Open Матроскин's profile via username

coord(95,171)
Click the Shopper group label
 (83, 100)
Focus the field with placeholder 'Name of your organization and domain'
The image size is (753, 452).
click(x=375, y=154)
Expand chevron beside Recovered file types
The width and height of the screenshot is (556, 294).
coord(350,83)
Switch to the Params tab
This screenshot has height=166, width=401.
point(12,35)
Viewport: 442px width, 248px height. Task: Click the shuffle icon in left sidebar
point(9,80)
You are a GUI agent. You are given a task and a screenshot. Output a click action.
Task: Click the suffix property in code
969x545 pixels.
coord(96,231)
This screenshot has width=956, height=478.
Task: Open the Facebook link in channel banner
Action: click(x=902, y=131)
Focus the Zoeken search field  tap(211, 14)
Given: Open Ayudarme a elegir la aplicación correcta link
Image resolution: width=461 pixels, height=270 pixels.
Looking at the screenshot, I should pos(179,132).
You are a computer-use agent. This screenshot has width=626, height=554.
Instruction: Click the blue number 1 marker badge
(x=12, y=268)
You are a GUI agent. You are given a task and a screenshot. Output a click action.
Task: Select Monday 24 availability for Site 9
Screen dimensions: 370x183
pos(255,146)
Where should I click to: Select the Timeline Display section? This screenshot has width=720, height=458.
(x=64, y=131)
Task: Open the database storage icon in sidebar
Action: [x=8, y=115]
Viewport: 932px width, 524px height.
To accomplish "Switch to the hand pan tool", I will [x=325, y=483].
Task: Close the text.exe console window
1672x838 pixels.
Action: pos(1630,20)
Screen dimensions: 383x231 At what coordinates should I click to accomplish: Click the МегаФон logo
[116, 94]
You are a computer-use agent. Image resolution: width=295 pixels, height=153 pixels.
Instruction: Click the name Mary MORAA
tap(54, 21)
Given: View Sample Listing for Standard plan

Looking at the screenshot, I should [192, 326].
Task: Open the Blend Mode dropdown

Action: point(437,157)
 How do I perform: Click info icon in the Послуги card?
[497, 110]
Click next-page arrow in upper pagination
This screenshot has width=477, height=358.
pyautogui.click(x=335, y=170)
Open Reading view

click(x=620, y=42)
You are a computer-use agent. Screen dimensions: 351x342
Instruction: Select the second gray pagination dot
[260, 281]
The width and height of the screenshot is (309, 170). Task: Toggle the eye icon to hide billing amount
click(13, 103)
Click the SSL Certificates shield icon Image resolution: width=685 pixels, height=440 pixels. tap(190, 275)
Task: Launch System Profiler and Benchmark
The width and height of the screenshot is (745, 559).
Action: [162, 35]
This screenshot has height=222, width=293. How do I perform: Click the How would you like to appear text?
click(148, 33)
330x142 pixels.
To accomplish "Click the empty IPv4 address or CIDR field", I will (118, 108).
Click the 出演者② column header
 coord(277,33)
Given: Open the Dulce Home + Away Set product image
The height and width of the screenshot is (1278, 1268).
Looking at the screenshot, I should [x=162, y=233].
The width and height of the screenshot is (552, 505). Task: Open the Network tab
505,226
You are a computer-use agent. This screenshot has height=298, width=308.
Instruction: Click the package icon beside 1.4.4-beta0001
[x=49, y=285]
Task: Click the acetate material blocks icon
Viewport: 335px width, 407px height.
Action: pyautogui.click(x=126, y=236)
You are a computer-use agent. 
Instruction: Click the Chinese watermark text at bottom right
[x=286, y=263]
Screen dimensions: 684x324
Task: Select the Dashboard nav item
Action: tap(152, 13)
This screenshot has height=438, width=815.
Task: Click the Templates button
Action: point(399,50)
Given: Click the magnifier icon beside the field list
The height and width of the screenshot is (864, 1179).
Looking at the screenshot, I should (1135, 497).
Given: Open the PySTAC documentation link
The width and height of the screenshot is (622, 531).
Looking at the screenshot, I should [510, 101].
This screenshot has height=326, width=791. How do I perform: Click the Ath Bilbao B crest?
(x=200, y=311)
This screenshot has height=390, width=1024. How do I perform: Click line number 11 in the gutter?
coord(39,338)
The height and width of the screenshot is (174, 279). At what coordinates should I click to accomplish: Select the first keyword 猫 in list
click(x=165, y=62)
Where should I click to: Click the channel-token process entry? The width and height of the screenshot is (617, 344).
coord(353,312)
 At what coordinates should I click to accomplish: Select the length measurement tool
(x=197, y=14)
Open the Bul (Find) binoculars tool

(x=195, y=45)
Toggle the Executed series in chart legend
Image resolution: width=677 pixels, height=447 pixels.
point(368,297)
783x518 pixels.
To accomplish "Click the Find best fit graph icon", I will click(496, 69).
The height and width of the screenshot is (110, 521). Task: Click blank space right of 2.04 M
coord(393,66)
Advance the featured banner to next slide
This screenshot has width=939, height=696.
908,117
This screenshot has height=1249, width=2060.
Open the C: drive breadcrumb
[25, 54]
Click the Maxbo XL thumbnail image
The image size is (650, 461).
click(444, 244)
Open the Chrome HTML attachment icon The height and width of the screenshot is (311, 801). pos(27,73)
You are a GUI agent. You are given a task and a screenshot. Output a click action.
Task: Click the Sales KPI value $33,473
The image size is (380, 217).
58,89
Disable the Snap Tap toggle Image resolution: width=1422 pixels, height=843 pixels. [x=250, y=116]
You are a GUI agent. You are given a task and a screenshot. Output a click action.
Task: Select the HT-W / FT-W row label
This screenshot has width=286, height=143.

· · · ·

## WHAT YOU HAVE TO DO
Copy every line of the records above exactly.

## WRITTEN ANSWER
Open Матроскин's profile via username

coord(95,171)
Click the Shopper group label
 (83, 100)
Focus the field with placeholder 'Name of your organization and domain'
The image size is (753, 452).
click(x=375, y=154)
Expand chevron beside Recovered file types
The width and height of the screenshot is (556, 294).
coord(350,83)
Switch to the Params tab
This screenshot has height=166, width=401.
point(12,35)
Viewport: 442px width, 248px height. Task: Click the shuffle icon in left sidebar
point(9,80)
You are a GUI agent. You are given a task and a screenshot. Output a click action.
Task: Click the suffix property in code
969x545 pixels.
coord(96,231)
This screenshot has width=956, height=478.
Task: Open the Facebook link in channel banner
Action: click(x=902, y=131)
Focus the Zoeken search field  tap(211, 14)
Given: Open Ayudarme a elegir la aplicación correcta link
Image resolution: width=461 pixels, height=270 pixels.
Looking at the screenshot, I should pos(179,132).
You are a computer-use agent. This screenshot has width=626, height=554.
Instruction: Click the blue number 1 marker badge
(x=12, y=268)
You are a GUI agent. You are given a task and a screenshot. Output a click action.
Task: Select Monday 24 availability for Site 9
Screen dimensions: 370x183
pos(255,146)
Where should I click to: Select the Timeline Display section? This screenshot has width=720, height=458.
(x=64, y=131)
Task: Open the database storage icon in sidebar
Action: [x=8, y=115]
Viewport: 932px width, 524px height.
To accomplish "Switch to the hand pan tool", I will [x=325, y=483].
Task: Close the text.exe console window
1672x838 pixels.
Action: pos(1630,20)
Screen dimensions: 383x231 At what coordinates should I click to accomplish: Click the МегаФон logo
[116, 94]
You are a computer-use agent. Image resolution: width=295 pixels, height=153 pixels.
Instruction: Click the name Mary MORAA
tap(54, 21)
Given: View Sample Listing for Standard plan

Looking at the screenshot, I should [192, 326].
Task: Open the Blend Mode dropdown

Action: point(437,157)
 How do I perform: Click info icon in the Послуги card?
[497, 110]
Click next-page arrow in upper pagination
This screenshot has width=477, height=358.
pyautogui.click(x=335, y=170)
Open Reading view

click(x=620, y=42)
You are a computer-use agent. Screen dimensions: 351x342
Instruction: Select the second gray pagination dot
[260, 281]
The width and height of the screenshot is (309, 170). Task: Toggle the eye icon to hide billing amount
click(13, 103)
Click the SSL Certificates shield icon Image resolution: width=685 pixels, height=440 pixels. tap(190, 275)
Task: Launch System Profiler and Benchmark
The width and height of the screenshot is (745, 559).
Action: [162, 35]
This screenshot has height=222, width=293. How do I perform: Click the How would you like to appear text?
click(148, 33)
330x142 pixels.
To accomplish "Click the empty IPv4 address or CIDR field", I will (118, 108).
Click the 出演者② column header
 coord(277,33)
Given: Open the Dulce Home + Away Set product image
The height and width of the screenshot is (1278, 1268).
Looking at the screenshot, I should [x=162, y=233].
The width and height of the screenshot is (552, 505). Task: Open the Network tab
505,226
You are a computer-use agent. This screenshot has height=298, width=308.
Instruction: Click the package icon beside 1.4.4-beta0001
[x=49, y=285]
Task: Click the acetate material blocks icon
Viewport: 335px width, 407px height.
Action: pyautogui.click(x=126, y=236)
You are a computer-use agent. 
Instruction: Click the Chinese watermark text at bottom right
[x=286, y=263]
Screen dimensions: 684x324
Task: Select the Dashboard nav item
Action: tap(152, 13)
This screenshot has height=438, width=815.
Task: Click the Templates button
Action: point(399,50)
Given: Click the magnifier icon beside the field list
The height and width of the screenshot is (864, 1179).
Looking at the screenshot, I should (1135, 497).
Given: Open the PySTAC documentation link
The width and height of the screenshot is (622, 531).
Looking at the screenshot, I should [510, 101].
This screenshot has height=326, width=791. How do I perform: Click the Ath Bilbao B crest?
(x=200, y=311)
This screenshot has height=390, width=1024. How do I perform: Click line number 11 in the gutter?
coord(39,338)
The height and width of the screenshot is (174, 279). At what coordinates should I click to accomplish: Select the first keyword 猫 in list
click(x=165, y=62)
Where should I click to: Click the channel-token process entry? The width and height of the screenshot is (617, 344).
coord(353,312)
 At what coordinates should I click to accomplish: Select the length measurement tool
(x=197, y=14)
Open the Bul (Find) binoculars tool

(x=195, y=45)
Toggle the Executed series in chart legend
Image resolution: width=677 pixels, height=447 pixels.
point(368,297)
783x518 pixels.
To accomplish "Click the Find best fit graph icon", I will click(496, 69).
The height and width of the screenshot is (110, 521). Task: Click blank space right of 2.04 M
coord(393,66)
Advance the featured banner to next slide
This screenshot has width=939, height=696.
908,117
This screenshot has height=1249, width=2060.
Open the C: drive breadcrumb
[25, 54]
Click the Maxbo XL thumbnail image
The image size is (650, 461).
click(444, 244)
Open the Chrome HTML attachment icon The height and width of the screenshot is (311, 801). pos(27,73)
You are a GUI agent. You are given a task and a screenshot. Output a click action.
Task: Click the Sales KPI value $33,473
The image size is (380, 217).
58,89
Disable the Snap Tap toggle Image resolution: width=1422 pixels, height=843 pixels. [x=250, y=116]
You are a GUI agent. You are given a task and a screenshot. Output a click action.
Task: Select the HT-W / FT-W row label
This screenshot has width=286, height=143.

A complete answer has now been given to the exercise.